For you, Jenn, for showing me how to be brave.
– – – – –
There’s a tiny little tube running through her nose, down into her distended belly.
An IV sits in her arm, a tiny little gauge for her tiny little veins.
She’s not wearing a shirt, because she can’t get all the tubes through her sleeves. It doesn’t matter, really. She doesn’t need one here.
There’s a headband on that head though, of course. Those curls can hardly be contained without one and hey, a girl needs her pretties no matter where she is.
Tigger sits next to her, as he always does. He’s walked (hopped?) every step of this journey with her. If she goes somewhere, so does he, and no one’s going to tell her different.
The hospital bed dwarfs her little frame. And though there are elephants on the wall, Snoopy on the scrubs, and crayons in the bedside table, a pediatric unit is still no place for a child.
“And though she be but little, she is FIERCE.”
And it’s both a blessing and a sadness in that she doesn’t know that it can be another way. That there is both sick and well, there is both up and down. That she will not always sit on the other side, that the King battles daily on her behalf.
Yes, no one would deny that she is brave. But I would suggest this.
Being a mother is the bravest thing of all.
That’s the other story all woven up in this battle of faith and hope and fight.
There’s a momma in that story who smiles at that little girl, holding her hand, while the nurses hold her down.
There’s a momma in that story who tells the nurses to leave, when at last, her little girl sleeps.
There’s a momma in that story who tap-tap-taps her foot in the waiting room, waiting for the “she’s okay” from her baby girl’s surgeon.
And there’s a momma in the hall, exhausted, weary, weeping, when the nurse stops, looks her in the eye, and tells her “You are so brave.”
That there is nothing stronger than a mother’s desire to see her child be well.
She allows her to hurt to save her.
That sometimes they tell their kids that they’re okay, that it’s going to be okay, even when it isn’t.
The challenges, they’re making her stronger.
That having a child means putting your heart into a tiny little body, sending it off into the world to find it’s own way.
And sometimes it hurts so good and sometimes it hurts so bad and all of those sometimes we still wouldn’t have it any other way.
And it seems like a lot and it seems like too much and I can’t figure out why anyone would do it all.
But then there is this.
They know how to be brave and they know how to be strong and they know how to hurt because the King showed them how first.

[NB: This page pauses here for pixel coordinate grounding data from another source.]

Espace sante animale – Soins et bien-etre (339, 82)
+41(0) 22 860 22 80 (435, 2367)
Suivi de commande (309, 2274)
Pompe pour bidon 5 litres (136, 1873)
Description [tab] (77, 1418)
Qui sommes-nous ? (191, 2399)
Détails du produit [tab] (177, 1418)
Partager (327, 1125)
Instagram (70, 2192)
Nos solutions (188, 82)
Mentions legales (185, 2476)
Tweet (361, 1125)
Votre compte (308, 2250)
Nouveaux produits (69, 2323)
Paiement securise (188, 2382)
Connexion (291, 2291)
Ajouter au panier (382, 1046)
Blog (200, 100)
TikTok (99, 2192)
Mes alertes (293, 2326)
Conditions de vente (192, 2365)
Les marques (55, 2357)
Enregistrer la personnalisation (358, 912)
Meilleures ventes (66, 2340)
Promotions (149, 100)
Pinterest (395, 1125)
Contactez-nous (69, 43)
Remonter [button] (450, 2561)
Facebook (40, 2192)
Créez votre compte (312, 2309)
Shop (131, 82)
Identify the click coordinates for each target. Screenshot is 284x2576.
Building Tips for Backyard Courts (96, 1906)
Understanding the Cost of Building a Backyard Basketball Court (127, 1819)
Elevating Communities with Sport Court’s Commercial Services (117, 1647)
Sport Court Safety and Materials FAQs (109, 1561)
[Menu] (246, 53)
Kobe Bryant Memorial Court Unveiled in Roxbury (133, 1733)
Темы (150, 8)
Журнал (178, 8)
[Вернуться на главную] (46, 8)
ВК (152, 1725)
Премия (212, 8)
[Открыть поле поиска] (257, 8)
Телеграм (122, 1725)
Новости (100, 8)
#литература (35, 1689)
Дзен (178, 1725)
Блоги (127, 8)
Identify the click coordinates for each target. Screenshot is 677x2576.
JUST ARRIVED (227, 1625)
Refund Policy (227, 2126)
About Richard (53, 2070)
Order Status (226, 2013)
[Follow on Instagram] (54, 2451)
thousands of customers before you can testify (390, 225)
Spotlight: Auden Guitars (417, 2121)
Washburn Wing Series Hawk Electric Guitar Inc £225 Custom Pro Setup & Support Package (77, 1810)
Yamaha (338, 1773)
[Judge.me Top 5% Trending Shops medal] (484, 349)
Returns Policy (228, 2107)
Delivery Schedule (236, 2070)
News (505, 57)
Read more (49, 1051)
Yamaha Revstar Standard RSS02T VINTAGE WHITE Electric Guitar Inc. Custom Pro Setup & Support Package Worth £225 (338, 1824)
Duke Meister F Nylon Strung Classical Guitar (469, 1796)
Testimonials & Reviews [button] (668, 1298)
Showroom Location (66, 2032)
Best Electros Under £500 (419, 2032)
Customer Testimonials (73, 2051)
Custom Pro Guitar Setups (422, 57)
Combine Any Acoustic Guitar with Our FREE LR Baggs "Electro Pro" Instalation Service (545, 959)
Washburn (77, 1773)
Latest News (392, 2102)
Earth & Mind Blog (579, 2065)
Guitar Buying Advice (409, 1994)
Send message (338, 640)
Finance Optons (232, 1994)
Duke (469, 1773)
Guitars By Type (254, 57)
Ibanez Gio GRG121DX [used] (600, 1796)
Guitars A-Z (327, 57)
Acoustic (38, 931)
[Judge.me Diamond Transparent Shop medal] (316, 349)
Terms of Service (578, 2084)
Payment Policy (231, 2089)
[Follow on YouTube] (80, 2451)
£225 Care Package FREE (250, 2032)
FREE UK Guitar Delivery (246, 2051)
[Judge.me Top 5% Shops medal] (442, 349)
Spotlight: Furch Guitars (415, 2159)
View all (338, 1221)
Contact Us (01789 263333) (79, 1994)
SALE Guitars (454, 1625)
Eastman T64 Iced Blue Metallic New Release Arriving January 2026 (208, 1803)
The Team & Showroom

Jenn knows how to be brave and she knows how to be strong and she knows how to hurt because the King showed her first.
And in that example, that royal example, there is a whole lot of peace, a whole lot of hope, and a whole lot of faith.
Necessities for life, necessities for motherhood.
And in making that choice, they choose to be brave.
So someday, when I too choose to make the role of momma mine, my only prayer will be this.
“Make me like Jenn. Make me like the King. Make me be brave.”
– – – – –
To EVERY momma, well done. Today we celebrate you. Thank you for being so brave.